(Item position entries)
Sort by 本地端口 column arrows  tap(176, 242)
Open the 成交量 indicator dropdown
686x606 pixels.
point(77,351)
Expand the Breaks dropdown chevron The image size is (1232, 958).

*Directions for this task*
Rewrite the lines of the material above as a numbered list, skipping any blank lines.

*Output for this exercise*
1. Sort by 本地端口 column arrows  tap(176, 242)
2. Open the 成交量 indicator dropdown
3. 686x606 pixels.
4. point(77,351)
5. Expand the Breaks dropdown chevron The image size is (1232, 958).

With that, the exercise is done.